Consegna ->
Trasforma in un elenco JSON di stringhe, una per riga e senza le righe vuote, la parte dei dati che si apre con la riga contenente "Task: Select the" e si chiude con quella contenente "tap(115, 41)", entrambe incluse. Lascia fuori dalla risposta le immagini.

Dati del compito ->

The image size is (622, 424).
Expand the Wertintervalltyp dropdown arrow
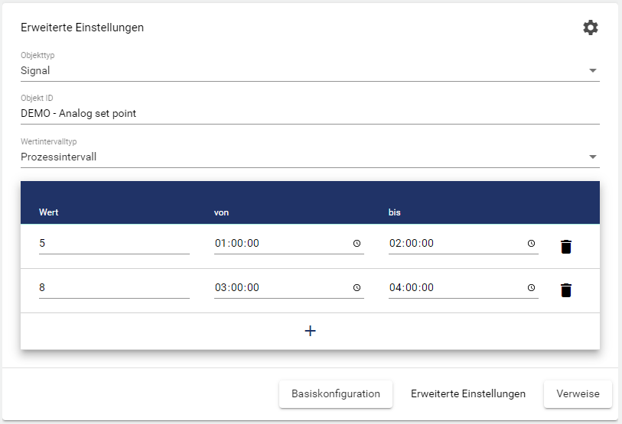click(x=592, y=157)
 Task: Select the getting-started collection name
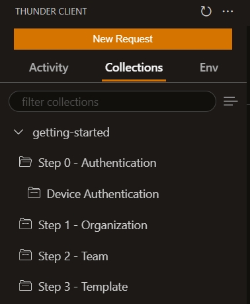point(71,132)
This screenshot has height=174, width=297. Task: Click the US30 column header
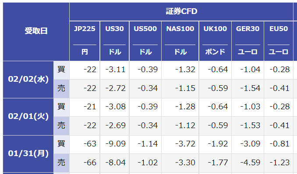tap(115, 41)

* * *

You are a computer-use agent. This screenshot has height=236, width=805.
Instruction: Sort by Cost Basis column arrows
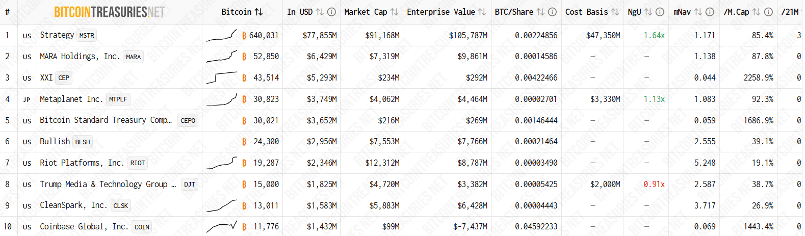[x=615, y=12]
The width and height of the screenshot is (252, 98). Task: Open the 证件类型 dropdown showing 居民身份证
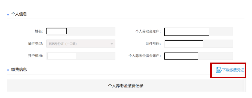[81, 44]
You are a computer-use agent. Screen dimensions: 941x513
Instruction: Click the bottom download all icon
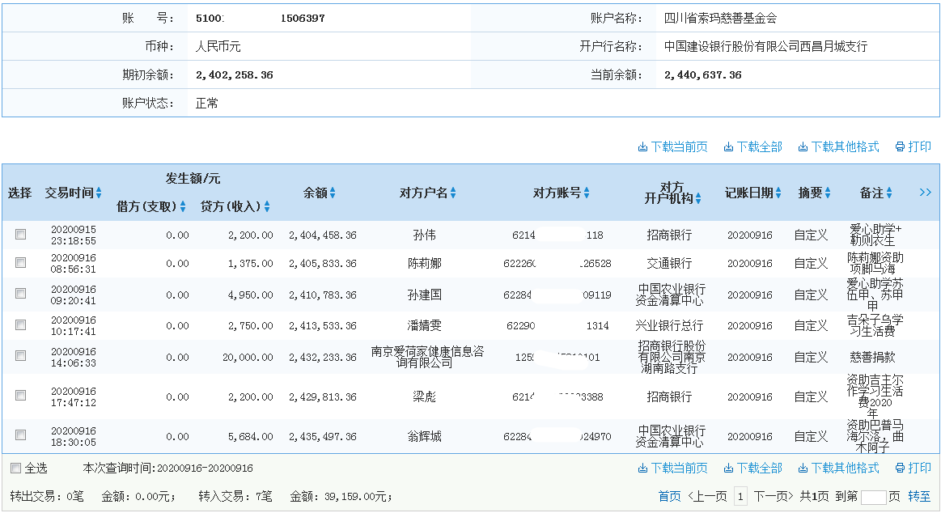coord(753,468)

Risposta completa ->
[
  " Task: Select the getting-started collection name",
  "point(71,132)",
  "This screenshot has height=174, width=297. Task: Click the US30 column header",
  "tap(115, 41)"
]